**Task brief**
The copy must hold exactly the lines from the one with "You are a GUI" through the end of the listing below, and nothing else, with no pictures.

**Input data**
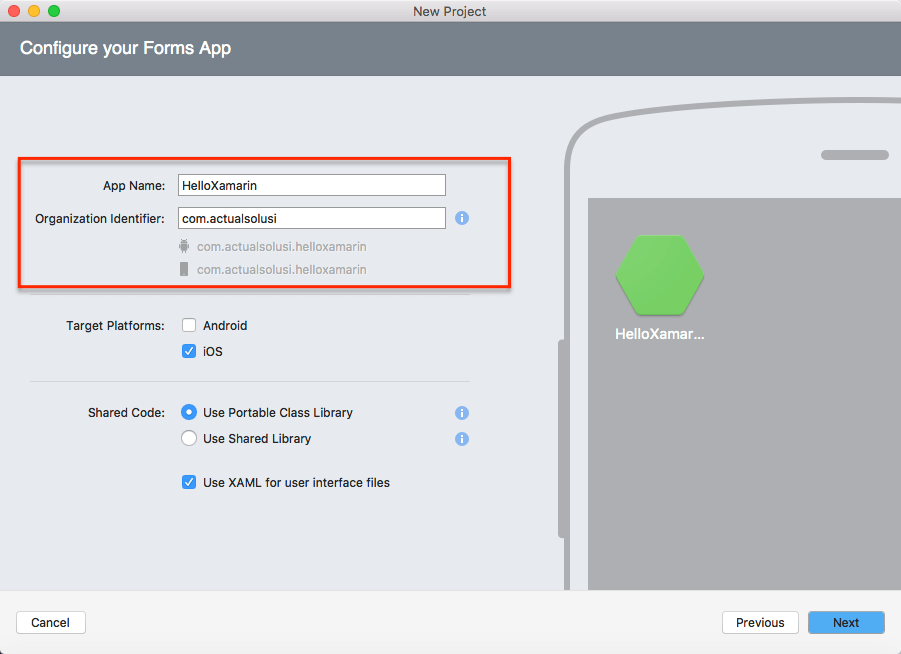The image size is (901, 654).
Task: Cancel the new project dialog
Action: [x=50, y=622]
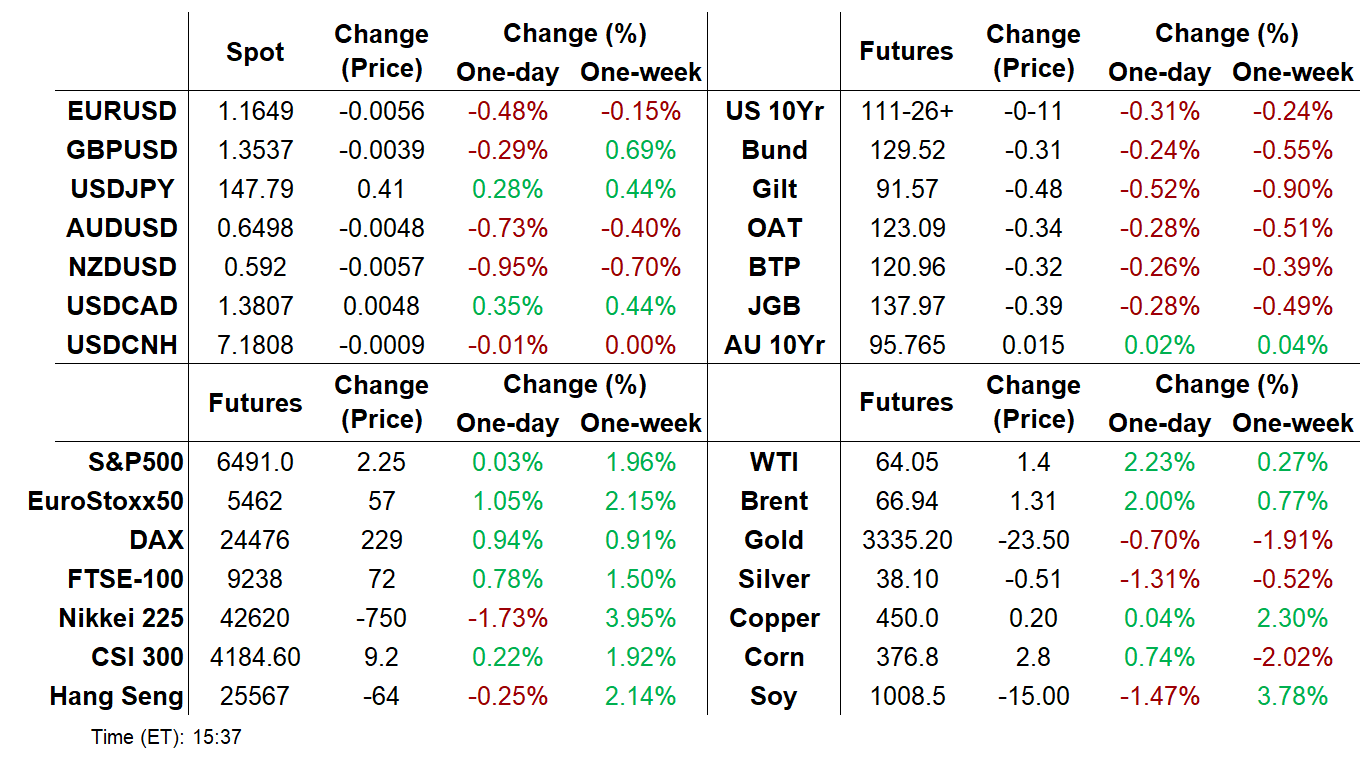Select the DAX one-day change 0.94%

pos(507,540)
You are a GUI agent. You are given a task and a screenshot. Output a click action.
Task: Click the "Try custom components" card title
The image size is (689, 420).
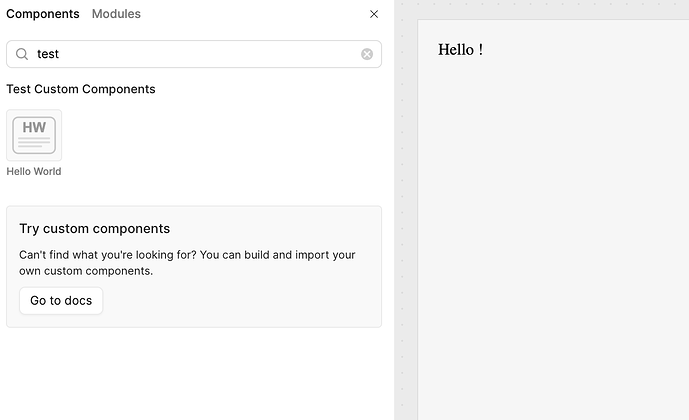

**The answer**
You are a GUI agent. You are given a task and a screenshot. Output a click action.
Task: Click the "Try custom components" card title
The image size is (689, 420).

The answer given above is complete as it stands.